KOMİSYON KONUŞMASI

OKAN GAYTANCIOĞLU (Edirne) - Evet, bu madde doğru ama yetersiz. Çünkü neden? Üreticiye güvence vermeden bir planlama yapılmaz. Hoca da gitti ama yani sözleşmeli üretim bir güvence değildir. 3'üncü maddede bu konuyu biraz daha ayrıntılı konuşacağım.

Şimdi, Avrupa Birliği Ortak Tarım Politikası'nı incelersek, sevgili Ayhan Barut arkadaşımızın dediği gibi, tam planlayan yok ama orada tam planlamaya yakın bir planlama var. Şöyle; araziyi ekmeme desteği var. Yani ekme, boş bırak, arazinin değeri artsın, su tutsun. Bizdeki nadas benzeri. Orada ama arzı kontrol etme amaçlı var. Ürünü değiştirme desteği var. Bakın, bunlar da bir planlama. İlle ek diye verilmez destekler. Bunlar planlama ama bugüne kadarki uygulamalarda, sizi de çok iyi tanıyoruz, yani, burada, çok uluslu şirketlere avantajlar sağlayabilecek şeylerinizin artık zamanı da yok çünkü süre kalmadı, üç ay sonra bu iş bitecek yani biz iktidar olacağız ama sizin planlayabildikten sonra da o ürünleri satın alacak firmalar veya fabrikalar başkalarının eline geçti. Örneğin, şeker pancarını planlayacaksınız ama özel sektörün eline geçti. Burada nasıl planlama olacak? Ya da gübre fabrikaları, işte, bakın, şu anda gübrede sorun var.

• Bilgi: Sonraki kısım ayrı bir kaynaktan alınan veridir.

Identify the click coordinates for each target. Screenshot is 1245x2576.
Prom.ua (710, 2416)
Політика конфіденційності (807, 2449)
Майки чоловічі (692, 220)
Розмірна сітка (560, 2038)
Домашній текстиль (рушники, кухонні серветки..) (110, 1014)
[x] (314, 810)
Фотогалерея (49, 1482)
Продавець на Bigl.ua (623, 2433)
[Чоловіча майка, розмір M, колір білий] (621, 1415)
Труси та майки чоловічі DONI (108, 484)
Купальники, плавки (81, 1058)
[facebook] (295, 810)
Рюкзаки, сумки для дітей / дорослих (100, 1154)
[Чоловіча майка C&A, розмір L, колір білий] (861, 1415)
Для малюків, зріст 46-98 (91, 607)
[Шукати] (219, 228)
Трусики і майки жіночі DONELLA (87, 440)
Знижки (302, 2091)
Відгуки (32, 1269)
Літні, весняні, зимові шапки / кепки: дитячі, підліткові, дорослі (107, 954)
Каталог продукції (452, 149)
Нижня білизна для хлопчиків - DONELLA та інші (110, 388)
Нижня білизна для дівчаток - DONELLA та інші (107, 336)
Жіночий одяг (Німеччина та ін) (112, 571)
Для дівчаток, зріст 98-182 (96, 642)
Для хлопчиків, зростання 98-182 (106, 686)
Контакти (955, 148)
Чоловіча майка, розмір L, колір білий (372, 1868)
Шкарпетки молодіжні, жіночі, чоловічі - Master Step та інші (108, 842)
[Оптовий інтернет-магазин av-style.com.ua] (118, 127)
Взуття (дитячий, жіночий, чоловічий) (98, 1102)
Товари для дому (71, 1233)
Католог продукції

Yani, burada, üretici tarafın kuvvetlendirilmesi gerekir, üreticinin mutlaka desteklenmesi gerekir ama bütçe desteğinde çok az bir desteğin verildiğini görüyoruz. Dolayısıyla, iki güçlü taraf yok, bir güçlü bir zayıf taraf var. E, siz Bakanlığa yetki veriyorsunuz, "Şu ürünleri destekle." diyorsunuz. Evet, bu bir TÜBİTAK projesidir. 2003 yılında, benim de içinde olduğum bir TÜBİTAK projesine, Havza Bazlı Destekleme Projesi'ne biz o zaman da destek vermiştik. Hatta etki analizleri yapılmıştı "Her üründe yarışan ürünlere destekler verilsin, bu havzaların dışında ürünler üretilmesin." demiştik ama çok çabuk tarımda değişiklikler oluyor. Yani yeni bir çeşit çıkıyor. Örneğin, nohut bizim bölgemizde, Trakya bölgesinde havza bazında desteklenmez, destekleme primi de ödenmez fakat bir çeşit çıkıyor, bizim bölgeye çok uygun, Türkiye ortalaması 100-120 kilogramken bizim bölgede 300 kilograma kadar çıkıyor ve fiyat da yüksek. Şimdi, üretici bundan izin almadıysa, Tarım Bakanlığı da izin vermediyse planlama olmayacak mı? Bizim de buna ihtiyacımız var. Dolayısıyla, planlar esnek olmalı, üretici mutlaka güçlü olmalı ve burada, bu maddenin birazcık daha düşünülmesi gerektiğini düşünüyorum ben yani eksik var.